▶ TASK
Print verbatim every line starting at the one that contains "Instruction: Collapse the External" and ending at the final line of the records; include both endpoints.

Saved data entries
__________________________________________________
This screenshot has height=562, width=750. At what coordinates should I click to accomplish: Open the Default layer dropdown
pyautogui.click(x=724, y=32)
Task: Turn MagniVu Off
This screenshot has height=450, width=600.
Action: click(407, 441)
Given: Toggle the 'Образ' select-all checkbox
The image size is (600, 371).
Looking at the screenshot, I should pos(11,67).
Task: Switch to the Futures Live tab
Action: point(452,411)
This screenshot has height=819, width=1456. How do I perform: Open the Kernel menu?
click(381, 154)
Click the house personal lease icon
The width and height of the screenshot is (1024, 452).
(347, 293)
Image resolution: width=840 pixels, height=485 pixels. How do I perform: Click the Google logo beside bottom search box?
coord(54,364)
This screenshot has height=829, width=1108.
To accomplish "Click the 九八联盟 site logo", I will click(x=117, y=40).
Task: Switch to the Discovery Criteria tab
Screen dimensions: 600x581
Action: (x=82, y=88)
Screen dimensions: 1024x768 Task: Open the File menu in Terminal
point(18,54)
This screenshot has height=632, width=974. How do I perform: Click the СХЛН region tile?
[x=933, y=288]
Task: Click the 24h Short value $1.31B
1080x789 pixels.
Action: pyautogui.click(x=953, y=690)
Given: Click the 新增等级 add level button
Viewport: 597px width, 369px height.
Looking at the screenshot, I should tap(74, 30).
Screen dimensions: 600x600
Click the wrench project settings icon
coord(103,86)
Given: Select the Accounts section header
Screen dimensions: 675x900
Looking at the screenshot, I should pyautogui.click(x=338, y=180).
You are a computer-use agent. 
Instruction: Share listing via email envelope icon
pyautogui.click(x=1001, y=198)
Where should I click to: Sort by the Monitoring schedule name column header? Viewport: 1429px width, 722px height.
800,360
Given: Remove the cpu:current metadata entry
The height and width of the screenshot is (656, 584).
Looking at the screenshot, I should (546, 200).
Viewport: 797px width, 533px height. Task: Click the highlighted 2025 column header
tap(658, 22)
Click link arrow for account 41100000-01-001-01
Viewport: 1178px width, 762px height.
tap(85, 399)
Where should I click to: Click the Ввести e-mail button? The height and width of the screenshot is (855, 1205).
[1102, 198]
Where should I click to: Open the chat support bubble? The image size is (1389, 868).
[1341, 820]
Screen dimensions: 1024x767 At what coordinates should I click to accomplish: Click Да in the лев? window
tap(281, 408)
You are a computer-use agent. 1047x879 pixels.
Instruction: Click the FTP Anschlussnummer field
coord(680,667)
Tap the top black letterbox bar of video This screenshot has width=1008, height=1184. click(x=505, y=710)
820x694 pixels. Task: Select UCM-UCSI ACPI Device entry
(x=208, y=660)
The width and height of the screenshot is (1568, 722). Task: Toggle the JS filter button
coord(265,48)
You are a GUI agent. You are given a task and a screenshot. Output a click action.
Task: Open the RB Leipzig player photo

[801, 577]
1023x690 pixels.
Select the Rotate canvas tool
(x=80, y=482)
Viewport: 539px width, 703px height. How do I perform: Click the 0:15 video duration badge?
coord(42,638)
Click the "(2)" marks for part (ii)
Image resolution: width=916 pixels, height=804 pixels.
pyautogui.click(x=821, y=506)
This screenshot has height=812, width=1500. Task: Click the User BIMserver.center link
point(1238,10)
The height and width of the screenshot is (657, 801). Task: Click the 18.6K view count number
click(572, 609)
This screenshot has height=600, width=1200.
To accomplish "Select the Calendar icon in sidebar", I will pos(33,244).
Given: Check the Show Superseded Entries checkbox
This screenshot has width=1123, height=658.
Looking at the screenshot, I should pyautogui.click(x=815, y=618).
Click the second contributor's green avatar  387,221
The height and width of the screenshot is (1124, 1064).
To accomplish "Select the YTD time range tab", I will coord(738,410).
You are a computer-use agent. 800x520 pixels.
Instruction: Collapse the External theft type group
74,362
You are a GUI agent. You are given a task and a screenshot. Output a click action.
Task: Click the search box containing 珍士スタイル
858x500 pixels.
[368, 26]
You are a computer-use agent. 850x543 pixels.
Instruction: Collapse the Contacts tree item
__________________________________________________
▶ ANSWER BOX
Instruction: Collapse the External theft type group
74,362
You are a GUI agent. You are given a task and a screenshot. Output a click action.
Task: Click the search box containing 珍士スタイル
858x500 pixels.
[368, 26]
You are a computer-use agent. 850x543 pixels.
Instruction: Collapse the Contacts tree item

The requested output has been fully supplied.